Proof-Carrying Certificates for LLM Pipelines: A Trust-Boundary Architecture
George Koomullil
cs.LO
May 13, 2026 · v1
TL;DR
Extends a Lean 4 trust-boundary architecture producing kernel-type-checked certificates for LLM pipelines.
Abstract
We present a framework for verifying the deterministic structured computations surrounding a large language model rather than the model itself, extending a Lean 4 trust-boundary architecture to the generic interfaces of modern LLM pipelines. Certificate validity is a Lean 4 kernel type-check plus a sorry-free transitive axiom audit against the trusted set {propext, Classical.choice, Quot.sound}; other assumptions are declared and partitioned by tier (mathematical placeholders, cryptographic assumptions, ML/human oracles). The technical contribution comprises three local certificate families and two operators. The families are conflict-aware bilattice grounding (with an emission-gate soundness lemma), embedding sensitivity and paraphrase stability, and Hoare-style agent action. The operators are a Maximal Certifiable Residue, which turns abstention into the maximum-weight certifiable residue with audit-logged dropped claims, and a Compositional Stability theorem, which yields a closed-form pipeline-wide perturbation budget from per-layer gains and margins. The three families plus a Universal Assurance Card consolidator form the per-call deliverable for high-stakes deployments: patent and legal retrieval, regulated finance, clinical decision support, and agentic systems with irreversible side effects. A compiled Lean 4 reference artifact (Lean v4.30.0-rc2, Mathlib) covers all 22 certificate types, with 17 of 46 kernel-audited declarations axiom-free, the rest depending only on the trusted set and declared assumptions, and zero uses of sorryAx or Lean.ofReduceBool. The three families are empirically tested through four registered pilots: bilattice grounding on adversarially perturbed HotpotQA, embedding sensitivity in short- and long-form settings, and Hoare-style agent action on a filesystem sandbox with adversarial prompt injection.

● ● ● ●

• Required work:
(a) Print the part of the abstract on proof-carrying certificates for LLM pipelines that opens with the words containing "Proof-Carrying Certificates for" and closes with "for LLM pipelines.".
(b) According to the abstract on proof-carrying certificates for LLM pipelines, how many certificate types does the compiled Lean 4 reference artifact cover?
The records below come from a separate source.

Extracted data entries

● ● ● ●

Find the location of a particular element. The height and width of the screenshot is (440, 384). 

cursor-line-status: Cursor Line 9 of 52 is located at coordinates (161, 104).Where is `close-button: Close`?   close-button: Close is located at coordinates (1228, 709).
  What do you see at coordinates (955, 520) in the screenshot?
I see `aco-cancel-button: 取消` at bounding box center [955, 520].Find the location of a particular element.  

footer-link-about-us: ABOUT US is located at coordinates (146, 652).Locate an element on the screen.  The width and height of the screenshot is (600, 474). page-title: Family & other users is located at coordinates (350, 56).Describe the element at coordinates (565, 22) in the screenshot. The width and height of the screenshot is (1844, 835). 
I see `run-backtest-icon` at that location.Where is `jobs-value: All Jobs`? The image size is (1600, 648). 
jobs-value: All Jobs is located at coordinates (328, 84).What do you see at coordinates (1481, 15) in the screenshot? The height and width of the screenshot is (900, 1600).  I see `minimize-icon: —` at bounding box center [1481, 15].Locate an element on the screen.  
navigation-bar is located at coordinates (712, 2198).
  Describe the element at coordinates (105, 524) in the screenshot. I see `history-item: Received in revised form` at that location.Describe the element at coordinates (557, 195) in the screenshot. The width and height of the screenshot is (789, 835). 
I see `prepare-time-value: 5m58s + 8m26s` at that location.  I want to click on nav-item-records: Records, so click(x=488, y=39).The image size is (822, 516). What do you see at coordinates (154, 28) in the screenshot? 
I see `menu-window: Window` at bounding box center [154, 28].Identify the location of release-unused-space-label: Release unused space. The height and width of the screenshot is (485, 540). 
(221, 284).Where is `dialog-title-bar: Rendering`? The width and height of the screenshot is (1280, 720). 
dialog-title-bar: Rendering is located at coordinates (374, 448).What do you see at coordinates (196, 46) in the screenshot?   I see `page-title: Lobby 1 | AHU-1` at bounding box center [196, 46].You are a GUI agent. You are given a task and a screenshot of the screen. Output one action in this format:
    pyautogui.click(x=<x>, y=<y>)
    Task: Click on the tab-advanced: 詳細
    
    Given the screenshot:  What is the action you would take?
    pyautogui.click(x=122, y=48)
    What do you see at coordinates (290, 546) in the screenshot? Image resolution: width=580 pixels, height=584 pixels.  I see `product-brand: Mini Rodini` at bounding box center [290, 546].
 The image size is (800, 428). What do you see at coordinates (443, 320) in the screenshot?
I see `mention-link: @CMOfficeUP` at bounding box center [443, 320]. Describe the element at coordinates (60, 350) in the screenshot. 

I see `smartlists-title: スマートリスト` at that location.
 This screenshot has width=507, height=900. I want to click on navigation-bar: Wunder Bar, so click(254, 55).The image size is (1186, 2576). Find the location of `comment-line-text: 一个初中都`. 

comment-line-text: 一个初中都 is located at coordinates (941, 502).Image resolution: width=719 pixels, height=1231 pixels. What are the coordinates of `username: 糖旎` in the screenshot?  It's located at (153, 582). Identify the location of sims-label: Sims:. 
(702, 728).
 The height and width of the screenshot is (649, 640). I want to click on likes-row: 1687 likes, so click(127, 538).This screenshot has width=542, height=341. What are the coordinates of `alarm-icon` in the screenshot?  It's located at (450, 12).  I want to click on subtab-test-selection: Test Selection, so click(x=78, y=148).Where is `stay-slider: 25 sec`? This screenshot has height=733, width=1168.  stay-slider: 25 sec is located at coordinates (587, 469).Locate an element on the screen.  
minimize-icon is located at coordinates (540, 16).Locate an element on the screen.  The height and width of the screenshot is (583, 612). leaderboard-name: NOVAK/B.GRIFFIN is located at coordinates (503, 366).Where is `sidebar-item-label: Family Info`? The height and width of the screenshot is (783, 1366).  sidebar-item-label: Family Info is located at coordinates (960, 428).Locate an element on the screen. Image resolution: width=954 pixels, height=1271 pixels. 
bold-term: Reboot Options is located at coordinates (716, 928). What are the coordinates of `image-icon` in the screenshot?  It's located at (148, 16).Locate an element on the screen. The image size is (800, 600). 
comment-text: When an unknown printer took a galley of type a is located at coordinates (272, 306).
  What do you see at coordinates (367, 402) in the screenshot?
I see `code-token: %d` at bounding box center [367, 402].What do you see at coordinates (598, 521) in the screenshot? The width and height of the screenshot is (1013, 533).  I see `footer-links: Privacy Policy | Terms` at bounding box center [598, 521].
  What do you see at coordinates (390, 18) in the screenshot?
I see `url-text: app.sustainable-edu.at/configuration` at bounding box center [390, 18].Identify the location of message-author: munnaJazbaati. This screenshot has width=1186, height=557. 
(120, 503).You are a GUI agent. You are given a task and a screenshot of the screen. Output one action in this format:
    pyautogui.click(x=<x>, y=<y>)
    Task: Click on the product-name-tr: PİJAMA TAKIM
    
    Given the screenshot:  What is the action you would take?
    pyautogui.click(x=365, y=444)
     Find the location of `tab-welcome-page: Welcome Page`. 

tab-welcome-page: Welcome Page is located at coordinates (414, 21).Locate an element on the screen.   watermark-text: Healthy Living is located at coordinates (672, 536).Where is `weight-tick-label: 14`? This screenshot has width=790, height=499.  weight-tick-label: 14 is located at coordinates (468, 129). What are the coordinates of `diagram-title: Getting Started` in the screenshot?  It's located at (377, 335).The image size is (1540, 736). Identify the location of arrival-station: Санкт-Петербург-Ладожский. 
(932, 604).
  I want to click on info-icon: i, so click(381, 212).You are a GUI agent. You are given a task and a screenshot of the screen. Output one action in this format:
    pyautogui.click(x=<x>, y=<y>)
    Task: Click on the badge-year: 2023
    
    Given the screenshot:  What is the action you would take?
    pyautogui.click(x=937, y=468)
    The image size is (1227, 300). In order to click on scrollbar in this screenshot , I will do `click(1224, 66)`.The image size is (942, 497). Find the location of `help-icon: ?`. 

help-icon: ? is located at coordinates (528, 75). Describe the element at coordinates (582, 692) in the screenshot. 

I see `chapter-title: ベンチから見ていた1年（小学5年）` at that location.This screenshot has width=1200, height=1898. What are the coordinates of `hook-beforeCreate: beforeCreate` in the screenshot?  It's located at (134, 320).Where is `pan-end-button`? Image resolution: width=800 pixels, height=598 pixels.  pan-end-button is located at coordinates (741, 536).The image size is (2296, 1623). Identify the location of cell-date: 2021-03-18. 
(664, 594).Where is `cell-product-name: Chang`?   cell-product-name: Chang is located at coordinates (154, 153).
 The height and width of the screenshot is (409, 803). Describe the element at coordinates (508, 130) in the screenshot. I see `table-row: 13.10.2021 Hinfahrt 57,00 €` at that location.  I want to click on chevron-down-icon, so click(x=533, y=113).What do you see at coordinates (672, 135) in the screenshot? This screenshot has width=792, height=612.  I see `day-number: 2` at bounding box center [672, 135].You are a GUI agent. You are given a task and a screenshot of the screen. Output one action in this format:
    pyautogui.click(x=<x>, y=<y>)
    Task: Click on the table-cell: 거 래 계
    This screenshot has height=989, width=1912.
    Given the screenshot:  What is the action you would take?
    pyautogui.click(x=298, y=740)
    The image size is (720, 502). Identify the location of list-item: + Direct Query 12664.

● ● ● ●

• Task-by-task results:
(a)
Proof-Carrying Certificates for LLM Pipelines: A Trust-Boundary Architecture
George Koomullil
cs.LO
May 13, 2026 · v1
TL;DR
Extends a Lean 4 trust-boundary architecture producing kernel-type-checked certificates for LLM pipelines.

(b) It covers all 22 certificate types.